» Your task: According to the article on company results below, what final cash dividend per share did Attock Refinery Limited announce for the year ended June 30, 2015?

» Article:
_ _ _

Major Companies Declare Results

Attock Refinery profit drops KARACHI: Attock Refinery Limited (ATRL) on Thursday reported a 36 percent fall in its full-year net profit as losses on inventories and impairment loss on investments in associated companies weighed on performance. In a bourse filing the ATRL reported a net profit of Rs1.478 billion for

By our correspondents
August 14, 2015
Attock Refinery profit drops
KARACHI: Attock Refinery Limited (ATRL) on Thursday reported a 36 percent fall in its full-year net profit as losses on inventories and impairment loss on investments in associated companies weighed on performance.
In a bourse filing the ATRL reported a net profit of Rs1.478 billion for the year ended June 30, 2015 down from Rs2.319 billion the previous year.
Earnings per share came in at Rs17.34/share, compared with Rs27.19/share last year.
The refinery’s earnings were below market expectations. The Company has announced a final cash dividend of Rs5.0/share for the year ended June 30, 2015.
ATRL’s sales declined 26.36 percent YoY to Rs13.086 billion due to low petroleum prices, resulting in a gross profit of Rs553.06 million. Company’s other income stood at Rs1.447 billion and share in profit of associated companies stood at Rs1.073 billion for the year ended June 30, 2015.
Pakistan Oilfields profit falls
Pakistan Oilfields Limited (POL) on Thursday reported a 34 percent fall in its full-year net profit, as increased exploration activities resulted in higher cost and reduced sales.
In a statement to the Karachi Stock Exchange, the company reported a net profit of Rs8.269 billion for the year ended June 30, 2015 down from Rs12.53 billion the previous year. Earnings per share came in at Rs34.75/share, compared with Rs52.87/share last year.
Country’s leading exploration company’s earnings came below market expectations.
The Company has also announced a final cash dividend of Rs25/share for the year ended June 30, 2015, which is in addition to interim dividend of Rs15 already paid to shareholders.
“The under-performance is attributable to higher exploration cost booked in fourth quarter of the fiscal, which is primarily due to company expectedly writing-off cost of an exploration well,” said Shahbaz Ashraf at Arif Habib Limited.

_ _ _

» Data rows:
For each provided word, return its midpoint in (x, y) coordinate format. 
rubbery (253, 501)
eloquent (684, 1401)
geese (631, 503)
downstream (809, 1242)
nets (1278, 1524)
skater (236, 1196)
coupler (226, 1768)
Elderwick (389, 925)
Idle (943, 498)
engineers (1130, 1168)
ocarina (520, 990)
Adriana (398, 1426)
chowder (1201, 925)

_ _ _

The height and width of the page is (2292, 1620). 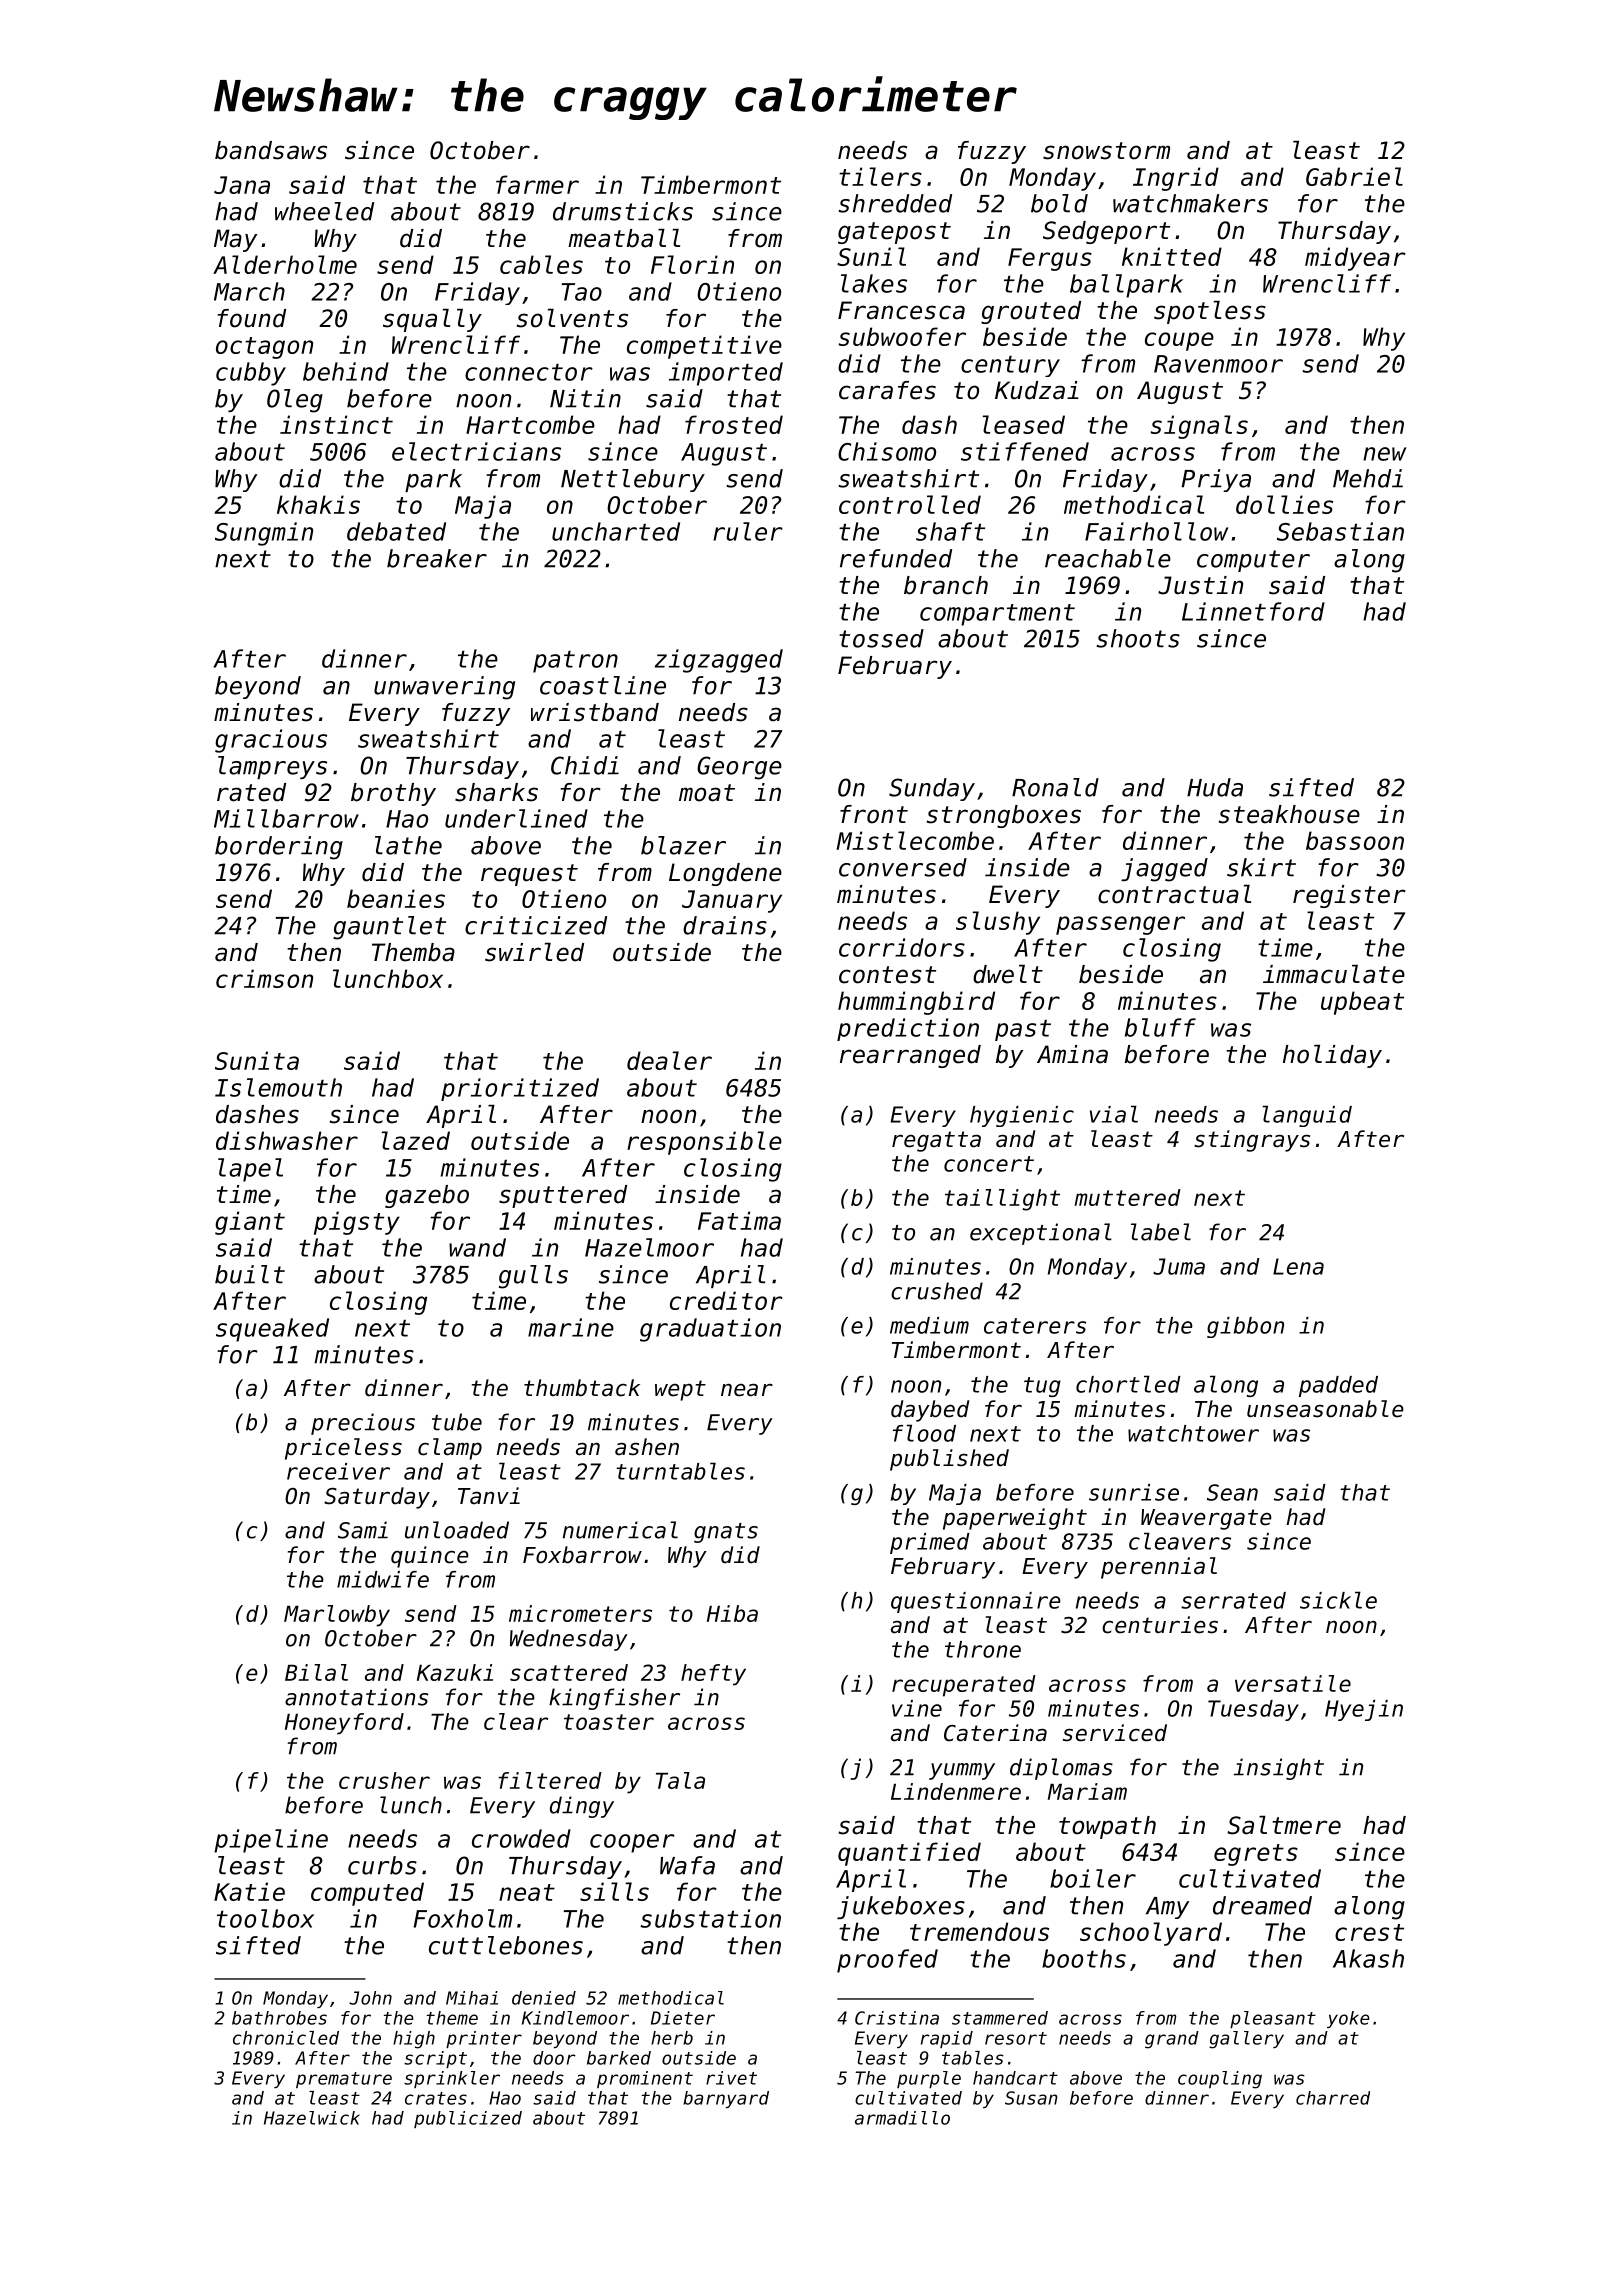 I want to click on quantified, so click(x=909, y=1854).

_ _ _

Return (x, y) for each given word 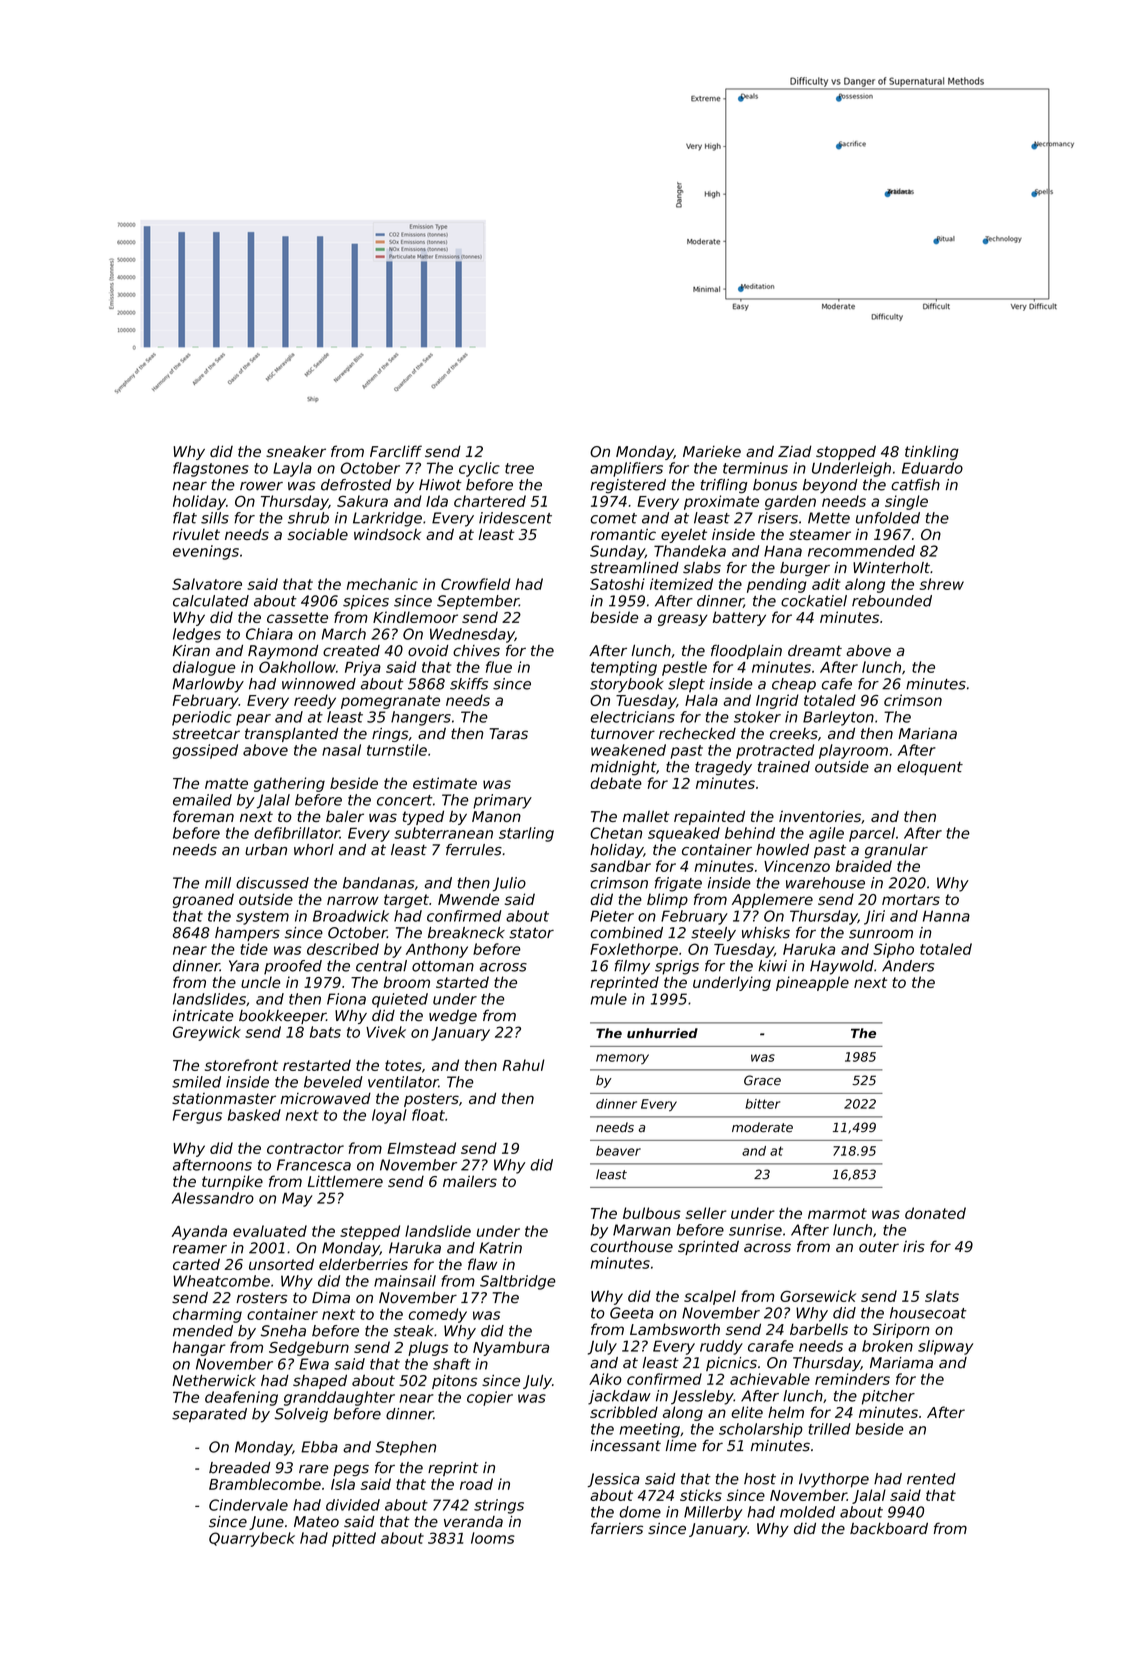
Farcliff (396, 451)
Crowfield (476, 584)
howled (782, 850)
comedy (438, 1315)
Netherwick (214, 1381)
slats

_ _ _

» Expected output: Rs5.0 per share